Histological evaluations of the spinal cords were not performed in this study; however, behavior and toxicology after larger (at least 3 times) intrathecal bolus doses of magnesium have been examined. A 1260 µg intrathecal dose of magnesium sulfate alone produced spinal analgesia and sedation in rats; however, this effect wore off after several hours, and by the next day, the animals were active and moving freely (18). After the same dose was given as a series of 15 injections on alternate days for one month, there still were no lasting neurological consequences, and the spinal cords showed identical histologic changes in animals receiving saline injections or those with an intrathecal catheter without any injections (19). In dogs, an intrathecal magnesium sulfate injection of 4560 mg did not produce spinal cord abnormalities on histopathologic examination (20). In a case in which a patient was inadvertently administered 1000 mg of magnesium sulfate intrathecally, there was a motor block for 5 h, then, a complete recovery (21). Therefore, intrathecal magnesium sulfate appears to have a good safety profile, although more studies in large animals would be desirable before clinical trials.

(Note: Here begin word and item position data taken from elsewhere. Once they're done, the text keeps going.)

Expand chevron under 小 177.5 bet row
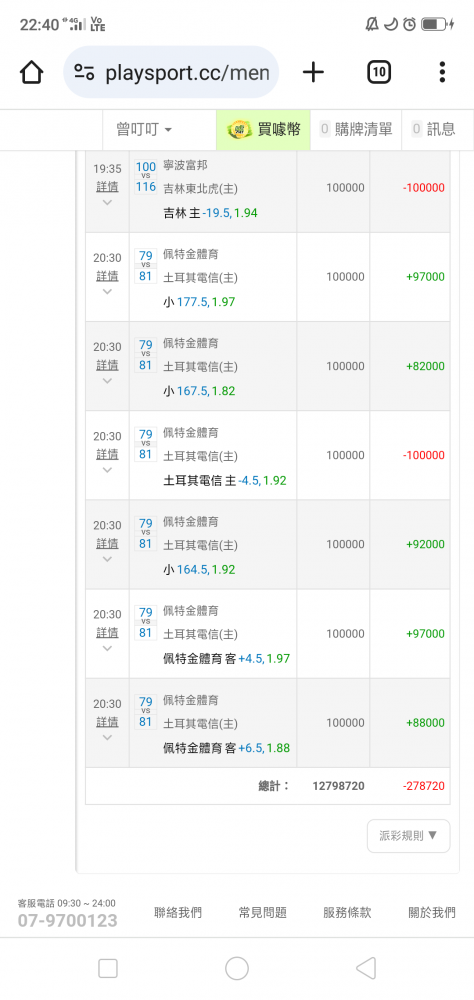The width and height of the screenshot is (474, 1000). (107, 291)
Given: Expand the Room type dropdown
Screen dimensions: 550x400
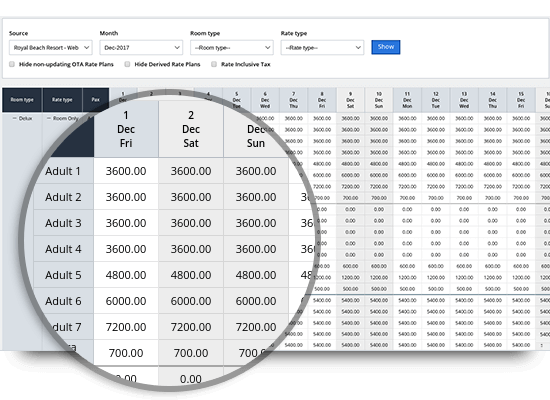Looking at the screenshot, I should pos(232,48).
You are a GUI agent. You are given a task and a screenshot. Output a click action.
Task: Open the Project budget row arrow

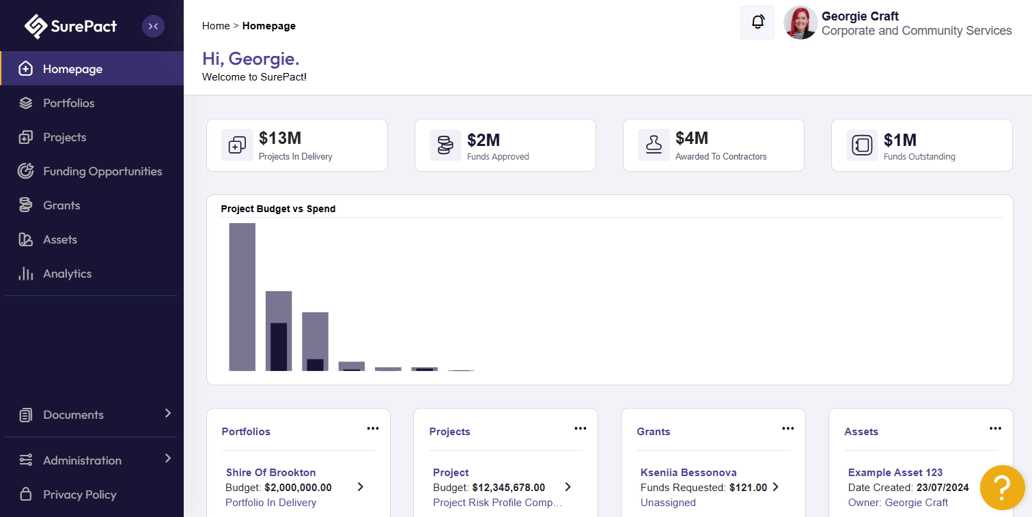(x=567, y=487)
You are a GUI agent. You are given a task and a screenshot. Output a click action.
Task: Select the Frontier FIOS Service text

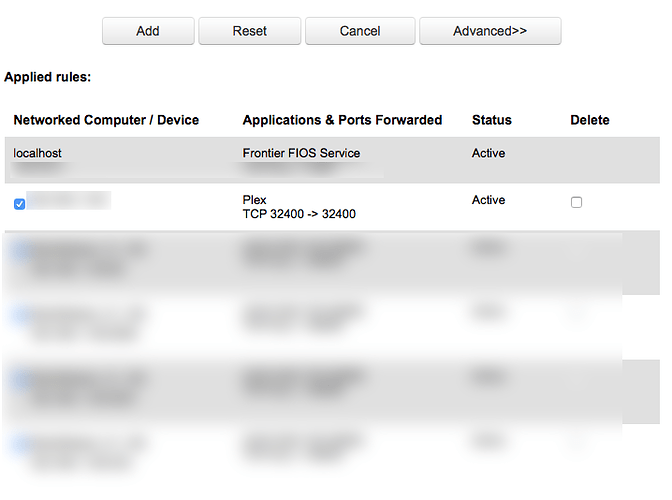(301, 153)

Magnesium salts given IV without opioids do not block neuropathic pain (22), nor do they reduce postoperative pain in patients (23). Clinical reports of reduced postoperative analgesic requirements with the IV infusion of magnesium salts, support our finding of potentiated opioid analgesia by magnesium (1,2), although this effect has not always been seen clinically (24). The mechanism of potentiation seen in some clinical studies is probably a different mechanism than that seen with intrathecal drug administration in this study, because even at large plasma concentrations, only a small amount of the magnesium ion crosses the blood-brain barrier (3,25). Conversely, plasma concentrations, even after continuous intrathecal infusions, are not increased in rats so that the potentiation we observed was a result of magnesium action at the spinal level (6). Therefore, it is likely that magnesium can potentiate opioid analgesic effects by both central and peripheral mechanisms.
In summary, acute bolus dosing of magnesium sulfate potentiates at the spinal level the effect of morphine on antinociception to noxious thermal stimuli and reduction of mechanical allodynia after a surgical incision in rats. These findings suggest that intrathecal magnesium sulfate merits study as an adjunct to neuraxial opioid analgesia.